Instructions to follow » Copy the records from the line containing "This screenshot has width=1439, height=776." through the line containing "Task: Expand the Client", with every line in full, and raise each coordinate in the answers by 146. Leave the pictures out of the answer.
· · ·
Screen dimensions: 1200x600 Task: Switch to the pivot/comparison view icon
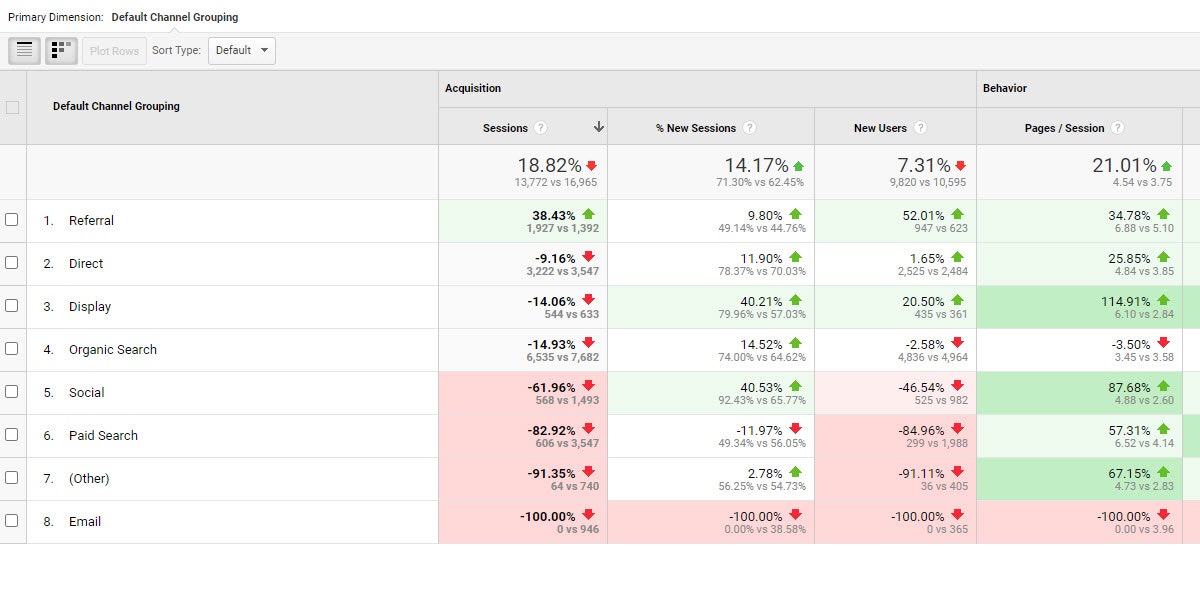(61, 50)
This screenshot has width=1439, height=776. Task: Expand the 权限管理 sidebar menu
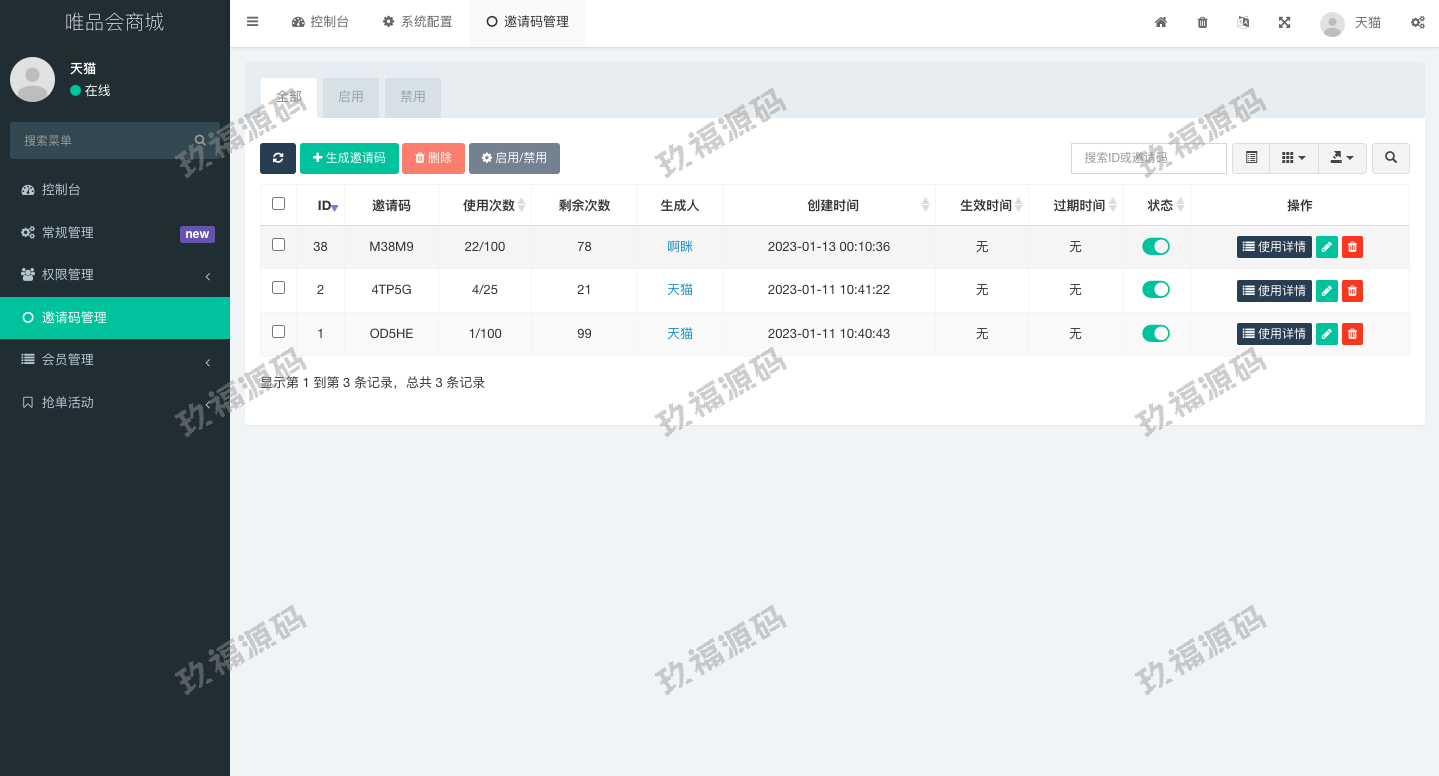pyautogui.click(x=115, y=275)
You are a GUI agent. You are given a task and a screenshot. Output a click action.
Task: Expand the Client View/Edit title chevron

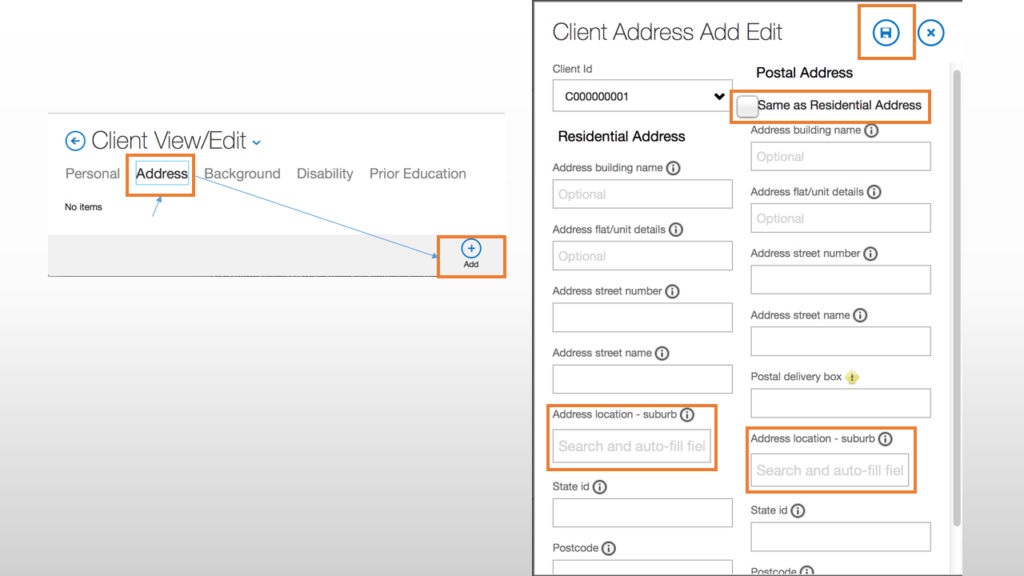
· · ·
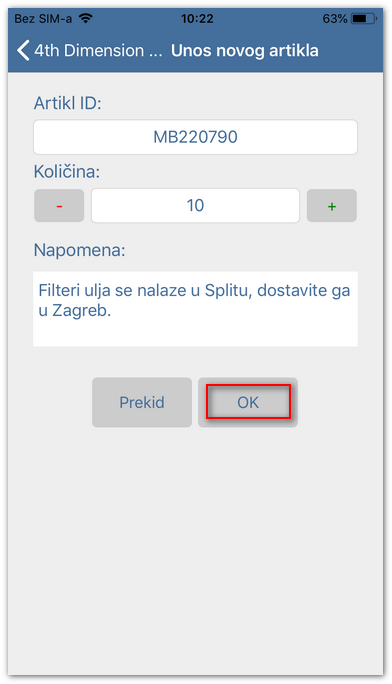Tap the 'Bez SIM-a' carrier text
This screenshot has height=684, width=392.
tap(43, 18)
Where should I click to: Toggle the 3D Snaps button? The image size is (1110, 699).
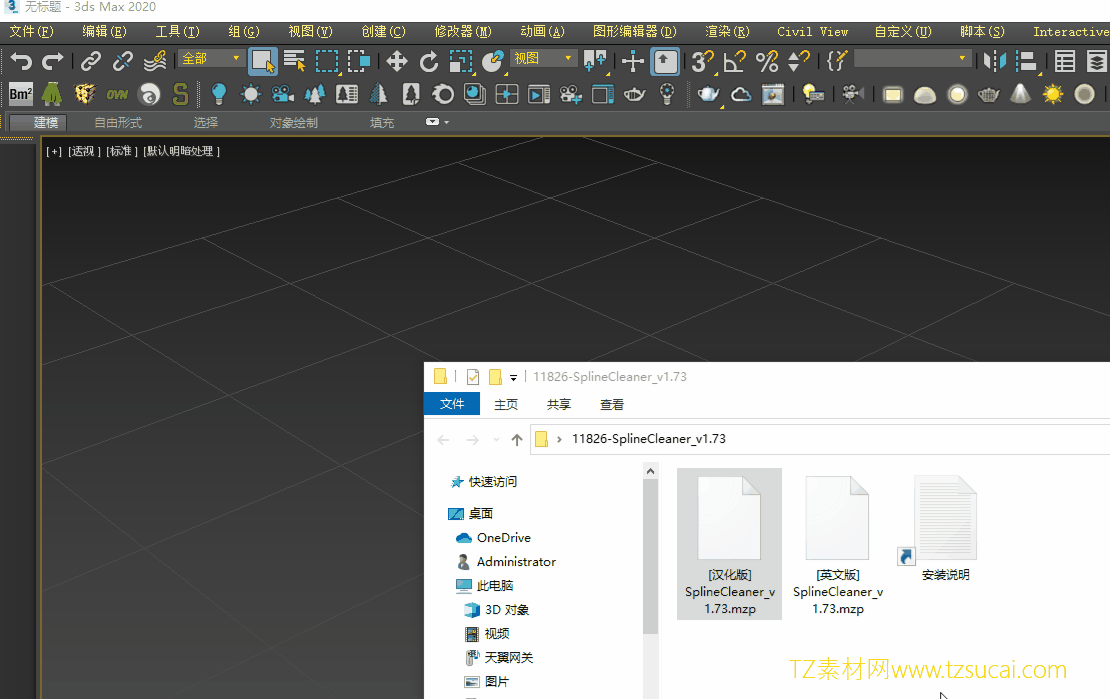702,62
· · ·
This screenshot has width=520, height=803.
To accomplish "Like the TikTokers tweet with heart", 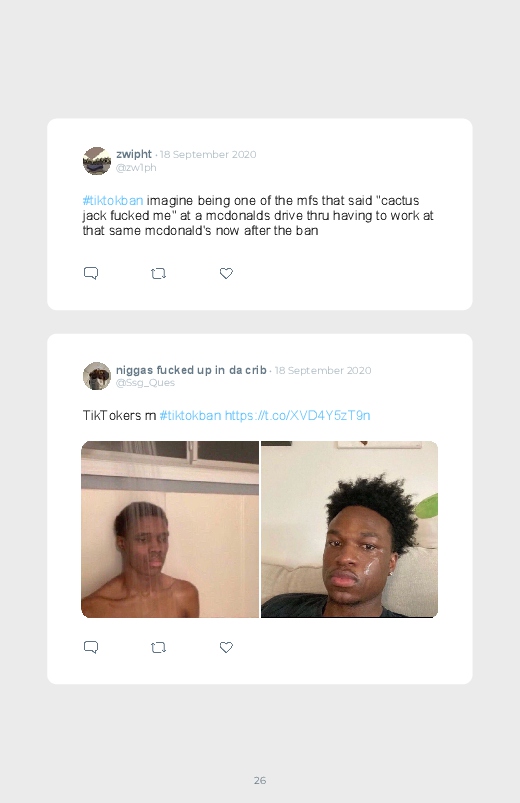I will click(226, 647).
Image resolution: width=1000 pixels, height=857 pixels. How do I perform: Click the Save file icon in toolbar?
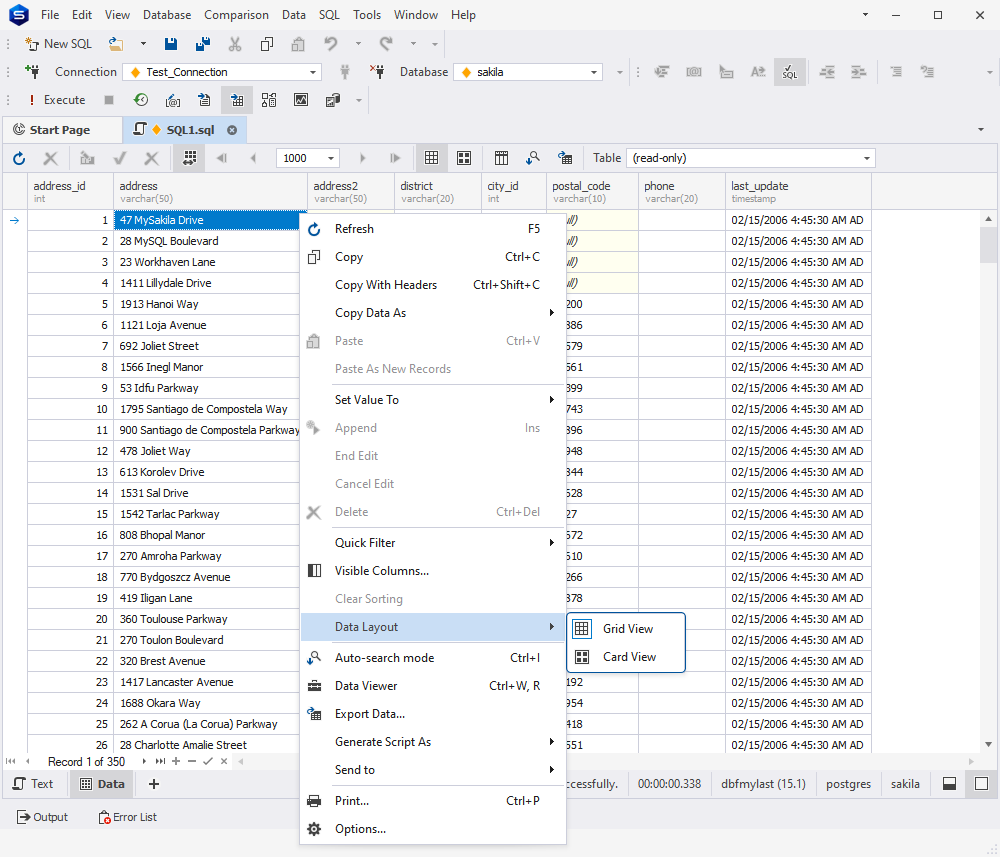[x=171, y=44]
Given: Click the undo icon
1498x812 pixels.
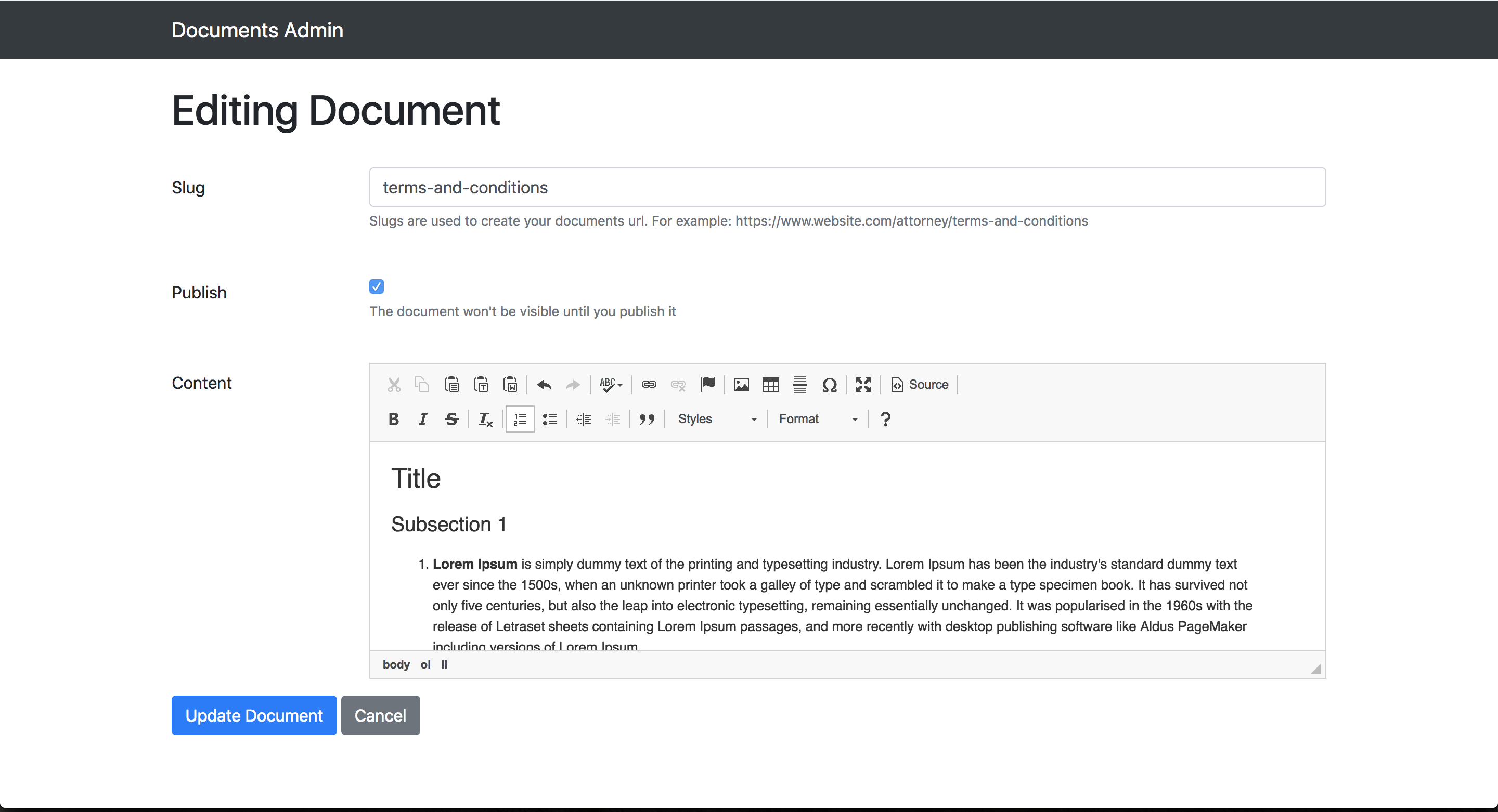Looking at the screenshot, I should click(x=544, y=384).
· · ·
Answer below »
This screenshot has width=1439, height=776. Task: Expand the 权限管理 sidebar menu
pyautogui.click(x=261, y=421)
You are a GUI agent. You are given a task and a screenshot. Output a click action.
Task: Expand the Client View/Edit title chevron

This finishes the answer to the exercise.